Governor Landry’s Ethics Controversy Raises Concerns Over Transparency and Accountability

Governor Jeff Landry’s administration withheld financial disclosures for top staffers for seven months and pushed for redactions that violate state law, raising serious concerns about transparency and government accountability. Critics warn this move is part of a broader pattern of secrecy that could weaken Louisiana’s ethics laws and public oversight.
- News - February 15, 2025

Baton Rouge, LA – Governor Jeff Landry’s administration is facing scrutiny over its handling of financial disclosure requirements for top staff members, raising broader concerns about government transparency and the erosion of public accountability in Louisiana.

State law mandates that high-ranking officials in the governor’s office, including the chief of staff, policy director, general counsel, deputy chief of staff, and legislative director, file annual financial disclosures that include their full names and residence addresses​. These disclosures serve as a key safeguard against conflicts of interest and corruption, allowing the public to track potential financial entanglements among government officials.

However, while similar forms from other state officials were publicly posted in May, Landry’s staff disclosures were withheld for seven months. The Ethics Board’s database did not include the records until December, shortly after a journalist inquired about the missing documents. Even then, the governor’s office had successfully lobbied for the staffers’ home addresses—explicitly required under state law—to be blacked out before the forms were made public.

A Growing Culture of Secrecy

The decision to withhold and later redact these financial records has fueled concerns that Landry’s administration is moving away from transparency and toward greater government secrecy. This move comes amid a broader pattern of efforts to limit public access to information, including:

  • Expanded control over the Ethics Board, following legislation Landry backed that increased his ability to directly appoint board members.
  • New restrictions on public records, making certain gubernatorial travel records and other executive documents less accessible.
  • A legal opinion from Attorney General Liz Murrill, arguing that Louisiana’s constitutional right to privacy overrides existing financial disclosure laws, despite those laws being in place for over 15 years.

These actions have raised concerns among ethics advocates and some lawmakers, who argue that the administration’s approach weakens longstanding transparency measures and sets a precedent for further erosion of public accountability.

Privacy or Political Convenience?

Landry’s office has justified its request to redact staff home addresses by citing security concerns, pointing to recent legislative changes that protect state employees’ personal information in personnel records.

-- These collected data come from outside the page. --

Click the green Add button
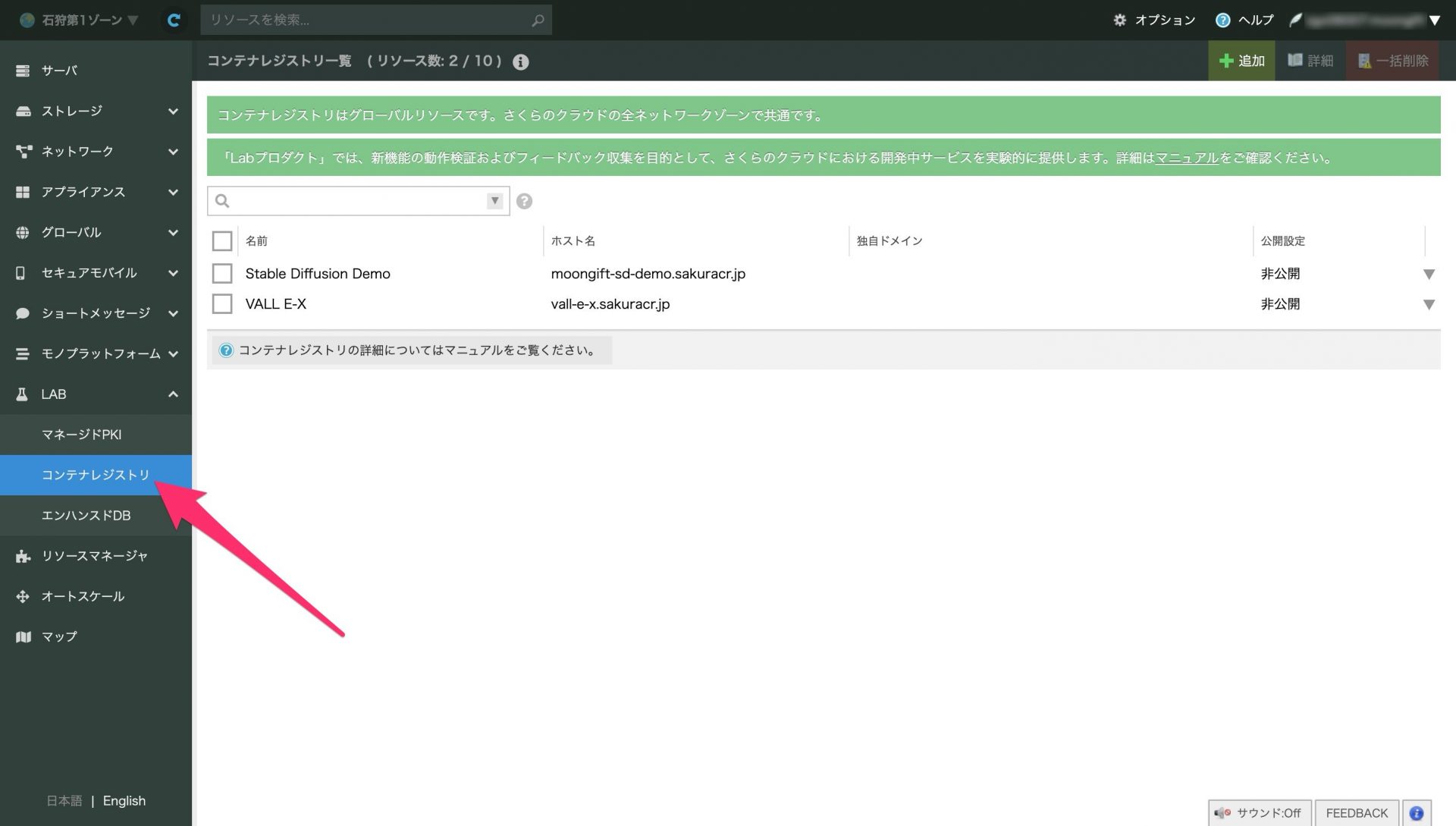The height and width of the screenshot is (826, 1456). (x=1241, y=61)
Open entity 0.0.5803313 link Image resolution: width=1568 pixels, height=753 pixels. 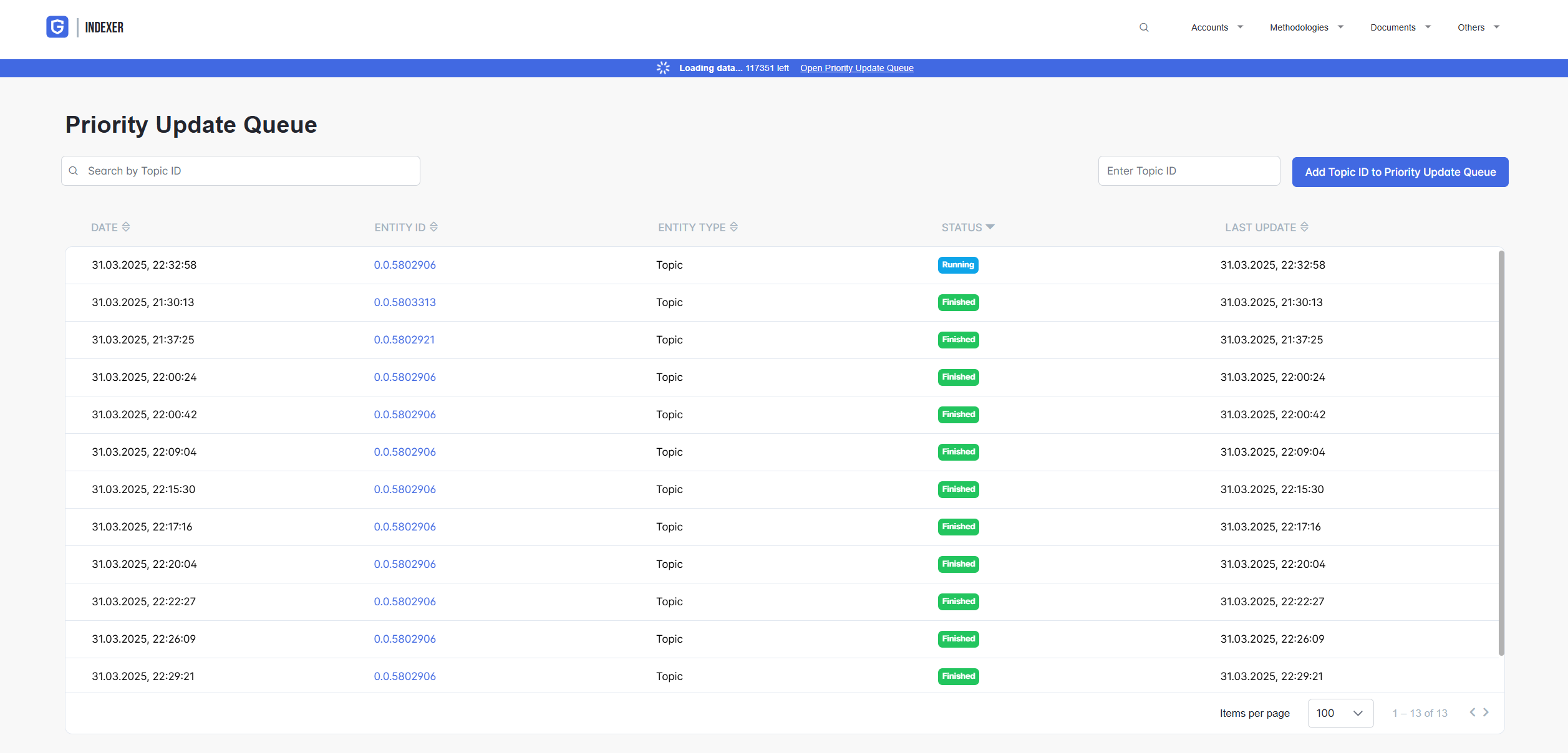coord(405,302)
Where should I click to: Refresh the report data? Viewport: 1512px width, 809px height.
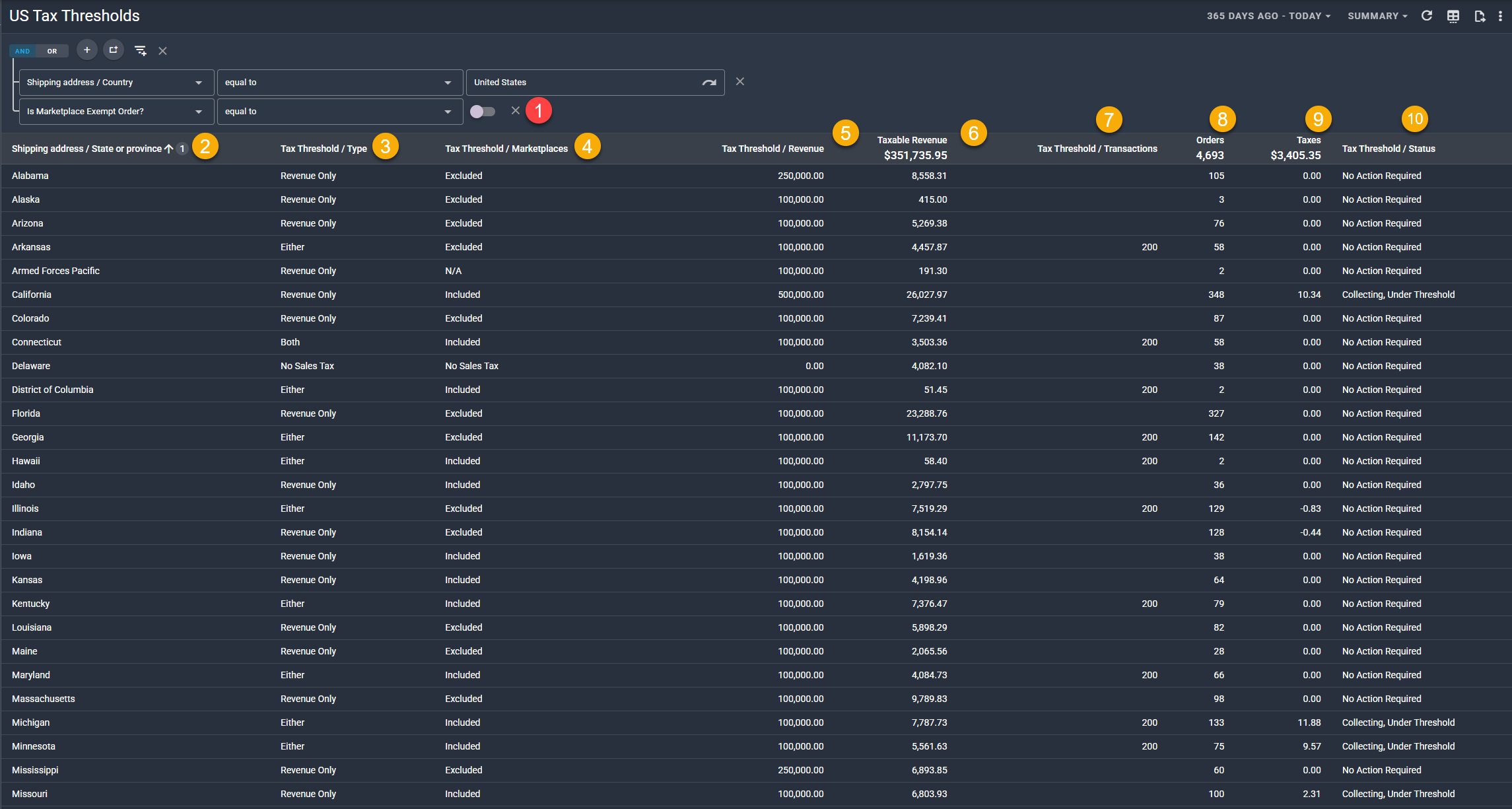1427,16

However, critics argue that this rationale does not align with existing law. Only 33 state officials are required to disclose their home addresses under financial disclosure laws, a measure that has been in place since 2008 without prior controversy. Ethics experts have noted that if the administration genuinely believed the requirement posed a risk, it could have pursued a legislative fix rather than withholding records and pressuring the Ethics Board for redactions.

Even members of the Ethics Board itself questioned whether they had the authority to make such changes unilaterally. Alfred “Butch” Speer, a longtime state legislative expert, warned that redacting legally mandated information could amount to an unauthorized modification of public records.

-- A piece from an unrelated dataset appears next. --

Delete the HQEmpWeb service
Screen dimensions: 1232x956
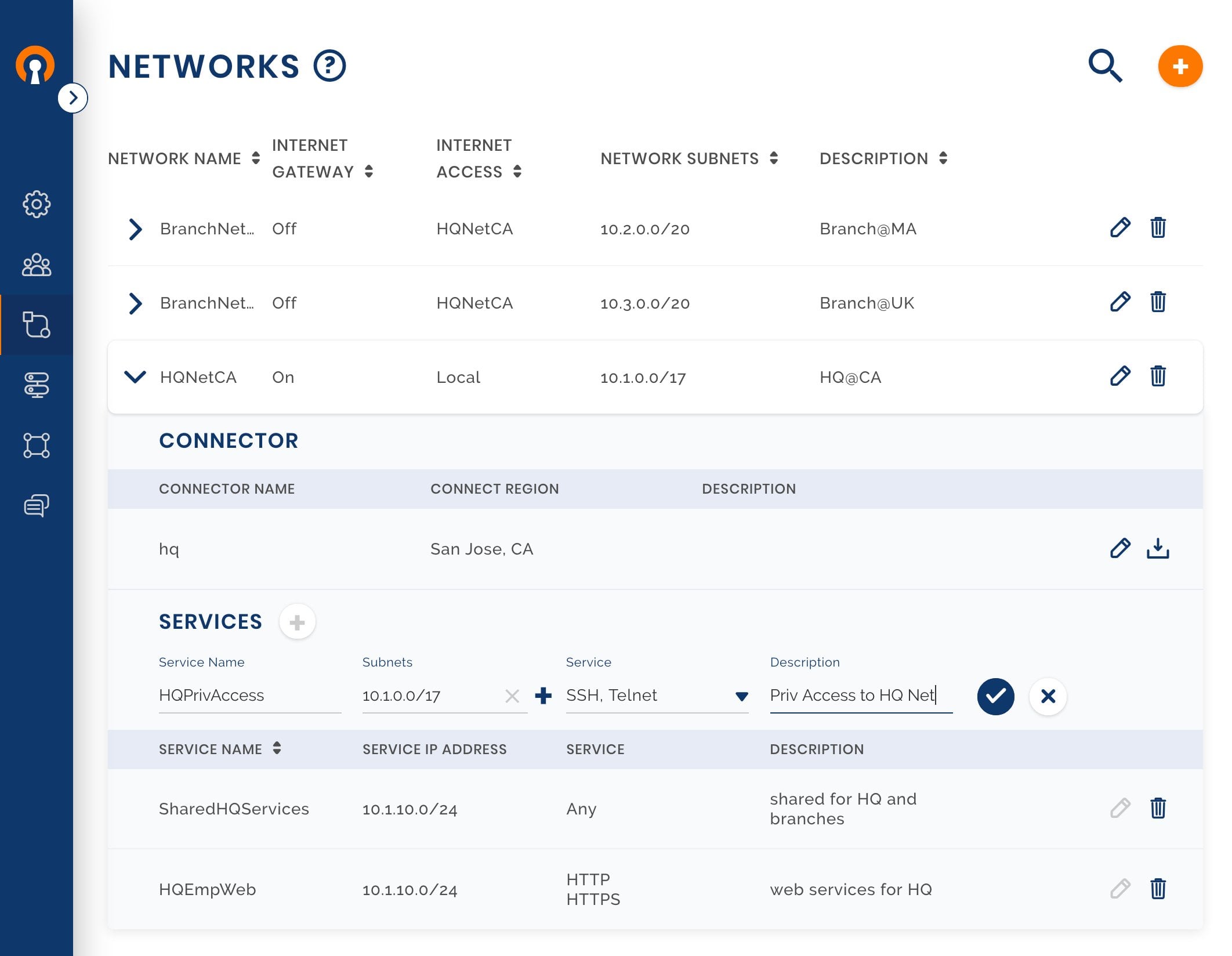pos(1158,889)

Despite these concerns, the Ethics Board—now with increased influence from Landry appointees—ultimately voted 11-1 to keep the home addresses private.

A Dangerous Precedent for Transparency

The broader concern among transparency advocates is what this decision signals for the future of ethics oversight in Louisiana. If the administration can push to shield required financial information without legislative approval, critics worry this could open the door to more exemptions and weakened disclosure rules down the line.

Louisiana has long struggled with a reputation for political corruption, and financial disclosure laws were strengthened in 2008 precisely to build public trust and prevent conflicts of interest. Now, Landry’s administration has taken steps that some see as a rollback of those reforms, making it harder for the public to hold officials accountable.

If the governor believes financial disclosure laws should be changed, the appropriate path is through the Legislature, not through selective enforcement or legal maneuvering. The public has a right to know whether its leaders are following the same rules they enforce on others. The question now is whether Louisiana’s ethics system will remain a meaningful check on power—or if it will continue to erode under increasing political pressure.